Le jeu vidéo dans les médias : une image redorée ?

Gamepad

Le jeu vidéo est un média existant depuis une soixantaine d’années. Il est régulièrement mis en avant dans les autres médias pour de multiples raisons. Nous allons nous interroger ici sur l’image du jeu vidéo dans les média.

Fin 1990- début 2000: jeu vidéo et panique morale 

Le 20 avril 1999, deux adolescents ouvrent le feu sur leurs camarades à Columbine, aux États-Unis. Ils tuent 13 personnes, et mettent fin à leurs vies. Ce n’est pas la première tuerie scolaire aux États-Unis, ni la plus meurtrière…

La différence est que son traitement médiatique immédiat est immense. Plusieurs œuvres de fiction ou documentaires prennent cette fusillade comme sujet principal, notamment Elephant de Gus van Sant et Bowling for Columbine de Michael Moore. La tuerie de Columbine marque aussi l’éclatement au grand jour d’une polémique sur la violence dans les jeux vidéo.

**Données fournies**:
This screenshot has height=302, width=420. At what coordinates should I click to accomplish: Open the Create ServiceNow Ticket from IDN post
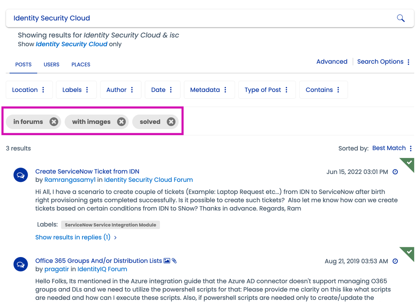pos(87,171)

...

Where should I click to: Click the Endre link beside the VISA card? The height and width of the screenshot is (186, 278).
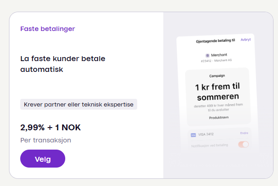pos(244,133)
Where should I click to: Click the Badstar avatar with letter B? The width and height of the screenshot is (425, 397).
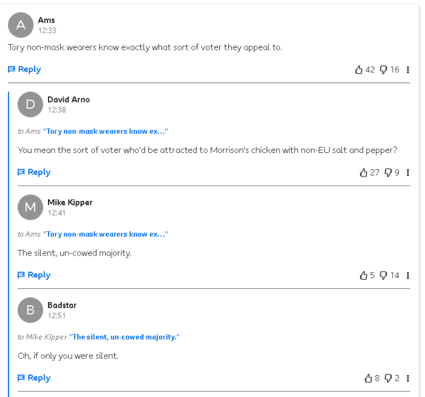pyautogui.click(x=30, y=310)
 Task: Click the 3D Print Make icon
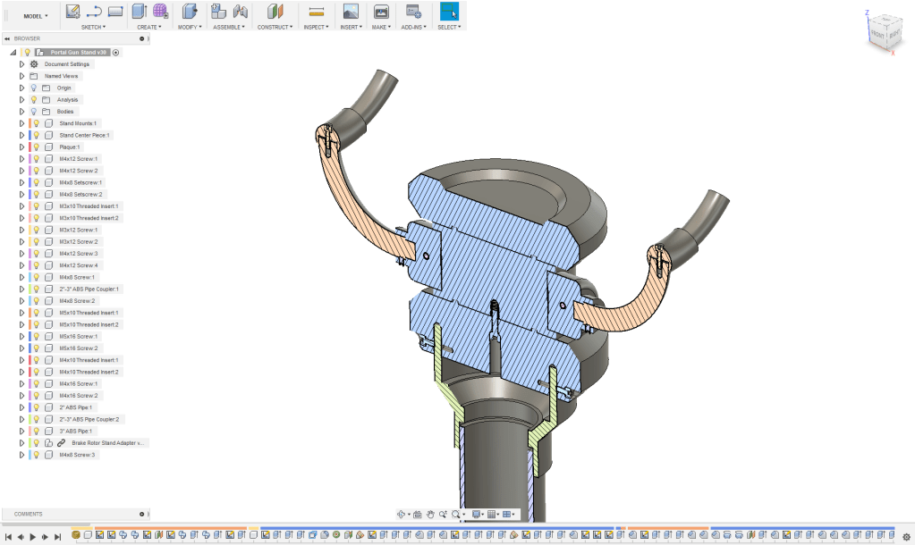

**Consignes de l'exercice**:
**a.** Répondez à ces questions d'après le texte sur le jeu vidéo dans les médias :
(i) Depuis combien de temps environ le jeu vidéo existe-t-il ?
(ii) Combien de personnes les deux adolescents tuent-ils à Columbine ?
(iii) Quel documentaire de Michael Moore prend la fusillade de Columbine pour sujet ?
**b.** Dites si chaque affirmation concorde avec le texte sur le jeu vidéo dans les médias, en répondant par oui ou non et en citant les mots du texte qui tranchent.
(i) La tuerie de Columbine est la plus meurtrière des tueries scolaires aux États-Unis.
(ii) La fusillade de Columbine a eu lieu le 20 avril 1999.
(iii) Elephant est une œuvre de Michael Moore.
**c.** Rédigez la suite du texte sur le jeu vidéo dans les médias à partir de sa dernière phrase.
Les lignes ne sont pas nécessaires pour cet exercice.

**Réponses**:
**a.**
(i) Depuis une soixantaine d’années.
(ii) 13 personnes.
(iii) Bowling for Columbine.

**b.**
(i) Non : « Ce n’est pas la première tuerie scolaire aux États-Unis, ni la plus meurtrière… »
(ii) Oui : « Le 20 avril 1999, deux adolescents ouvrent le feu sur leurs camarades à Columbine »
(iii) Non : « notamment Elephant de Gus van Sant et Bowling for Columbine de Michael Moore »

**c.**
Quelques voix s’élevaient déjà dans le monde anglophone contre les jeux de guerre des années 80, mais c’est en 1993 que la violence dans les jeux vidéo devient un sujet médiatique francophone, comme le montre Olivier Mauco dans une série d’articles(1).

En parallèle de cette histoire, la sortie de deux jeux considérés comme particulièrement violents fait du bruit dans les médias : Mortal Kombat de Midway et Doom d’ID Software. Cette sortie déclenche une réaction des médias et du monde politique aux Etats Unis et dans le monde francophone. Mortal Kombat est sorti en 1992 sur borne d’arcade, mais c’est son passage sur console de salon qui attire l’attention sur son côté sanglant, une nouveauté sur les consoles de salon. Le jeu espérait se démarquer de ses concurrents, ce qu’il fit avec succès (2)Mortal Kombat propose en effet une violence beaucoup plus visibles que dans les productions antérieures, avec notamment des mises à mort, et une souffrance plus visible que dans les autres jeux du genre.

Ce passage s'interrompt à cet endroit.